- **Entries supplied**
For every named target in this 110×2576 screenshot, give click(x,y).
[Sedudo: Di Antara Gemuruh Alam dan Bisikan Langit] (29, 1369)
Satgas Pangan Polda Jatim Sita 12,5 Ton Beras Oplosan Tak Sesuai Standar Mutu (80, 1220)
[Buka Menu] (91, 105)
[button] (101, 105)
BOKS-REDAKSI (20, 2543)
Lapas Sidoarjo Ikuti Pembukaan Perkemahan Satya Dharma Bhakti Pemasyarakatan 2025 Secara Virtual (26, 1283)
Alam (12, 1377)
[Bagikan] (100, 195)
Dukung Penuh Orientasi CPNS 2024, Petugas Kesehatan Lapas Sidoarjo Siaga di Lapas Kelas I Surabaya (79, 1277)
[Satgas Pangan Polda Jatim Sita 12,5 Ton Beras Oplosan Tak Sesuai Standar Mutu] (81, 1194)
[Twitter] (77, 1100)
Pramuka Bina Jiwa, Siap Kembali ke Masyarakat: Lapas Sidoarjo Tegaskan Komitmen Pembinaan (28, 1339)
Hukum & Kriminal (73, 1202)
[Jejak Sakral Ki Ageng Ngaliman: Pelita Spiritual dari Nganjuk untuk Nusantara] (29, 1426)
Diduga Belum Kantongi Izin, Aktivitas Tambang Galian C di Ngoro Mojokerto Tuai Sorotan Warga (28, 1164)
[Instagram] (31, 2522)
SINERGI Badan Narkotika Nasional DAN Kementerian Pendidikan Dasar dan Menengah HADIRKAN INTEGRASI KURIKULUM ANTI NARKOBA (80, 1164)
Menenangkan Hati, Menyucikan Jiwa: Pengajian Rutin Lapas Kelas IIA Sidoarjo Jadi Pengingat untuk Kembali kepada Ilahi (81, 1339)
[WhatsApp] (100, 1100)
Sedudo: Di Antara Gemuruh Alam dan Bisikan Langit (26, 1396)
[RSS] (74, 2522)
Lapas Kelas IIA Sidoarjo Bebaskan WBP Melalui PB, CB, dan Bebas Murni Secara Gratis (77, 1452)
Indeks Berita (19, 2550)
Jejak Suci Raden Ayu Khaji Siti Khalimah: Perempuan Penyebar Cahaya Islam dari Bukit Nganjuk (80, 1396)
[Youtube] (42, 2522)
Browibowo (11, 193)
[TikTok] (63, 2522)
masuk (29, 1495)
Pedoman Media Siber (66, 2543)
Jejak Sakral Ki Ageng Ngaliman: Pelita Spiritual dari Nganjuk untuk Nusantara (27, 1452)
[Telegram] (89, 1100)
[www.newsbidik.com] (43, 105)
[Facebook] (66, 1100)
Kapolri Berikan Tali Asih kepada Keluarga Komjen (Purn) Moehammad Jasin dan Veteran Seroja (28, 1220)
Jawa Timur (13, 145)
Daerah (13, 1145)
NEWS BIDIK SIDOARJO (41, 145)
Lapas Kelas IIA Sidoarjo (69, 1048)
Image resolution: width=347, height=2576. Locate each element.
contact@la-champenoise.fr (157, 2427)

==

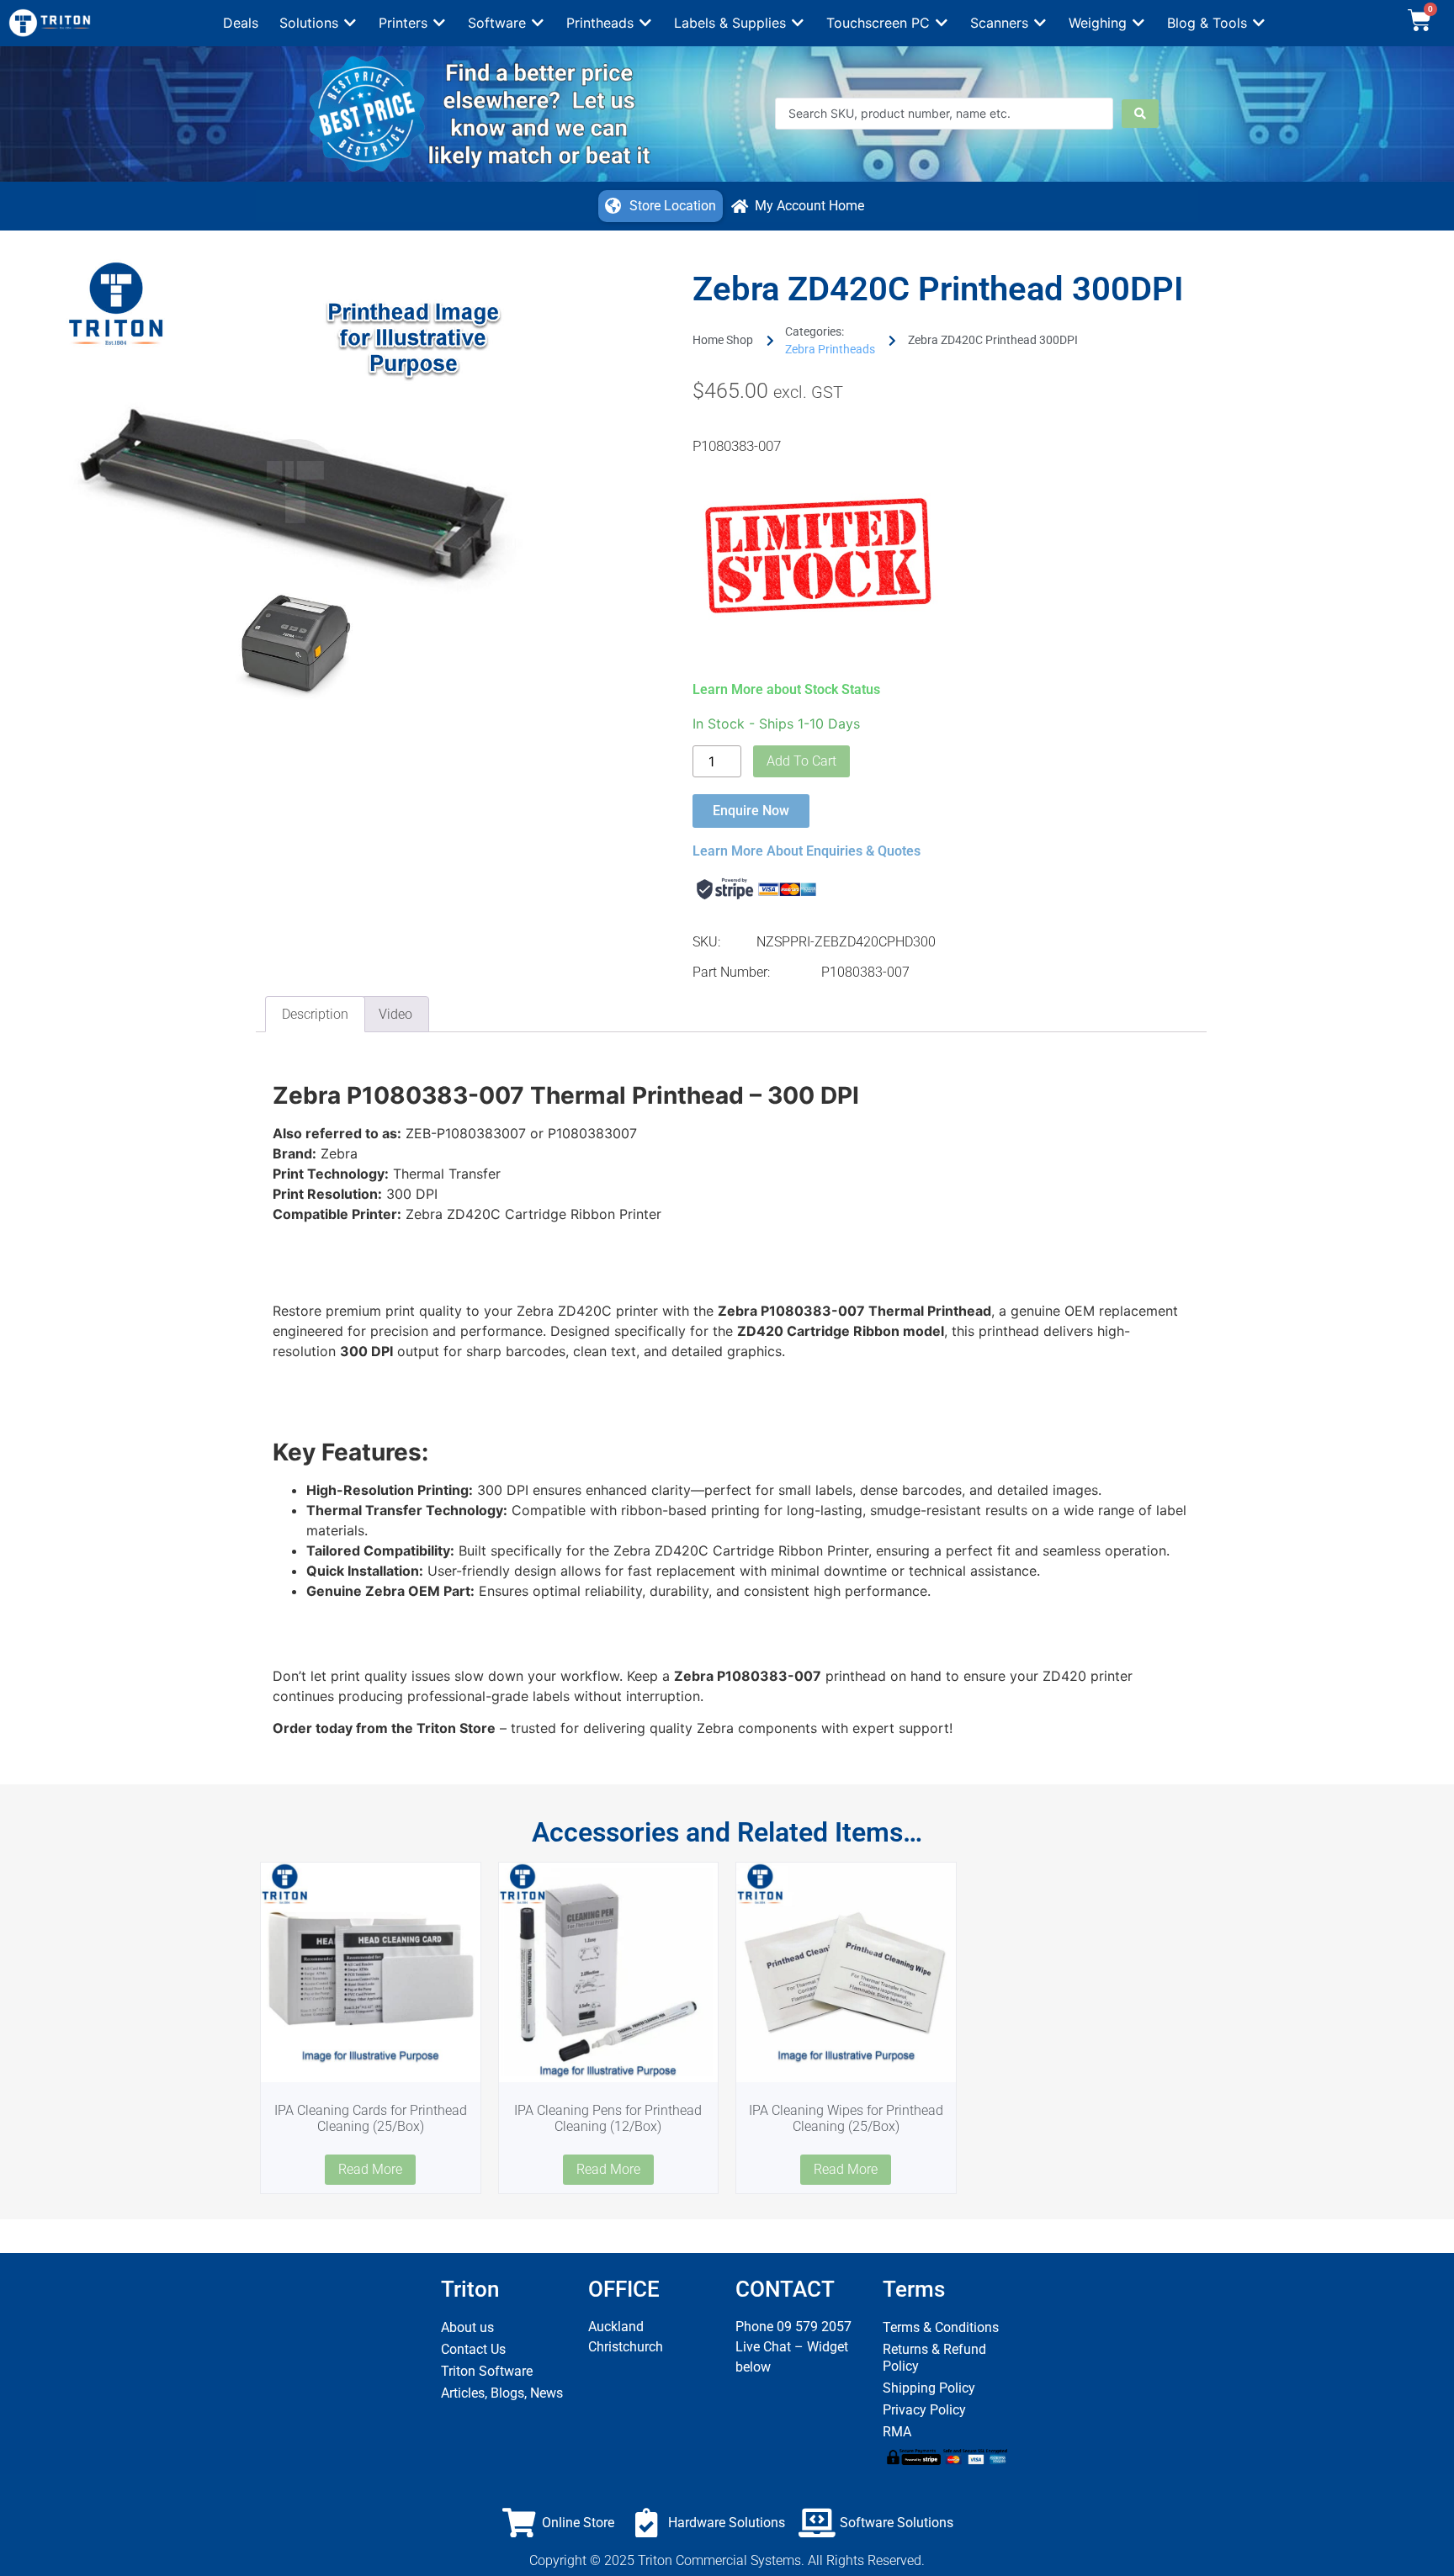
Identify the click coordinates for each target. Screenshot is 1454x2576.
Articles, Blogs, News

- **Problem to work on**
Copy out each line of the material above that holds the word "Nganjuk".

- **Finished exercise**
[Jejak Sakral Ki Ageng Ngaliman: Pelita Spiritual dari Nganjuk untuk Nusantara] (29, 1426)
Jejak Suci Raden Ayu Khaji Siti Khalimah: Perempuan Penyebar Cahaya Islam dari Bukit Nganjuk (80, 1396)
Jejak Sakral Ki Ageng Ngaliman: Pelita Spiritual dari Nganjuk untuk Nusantara (27, 1452)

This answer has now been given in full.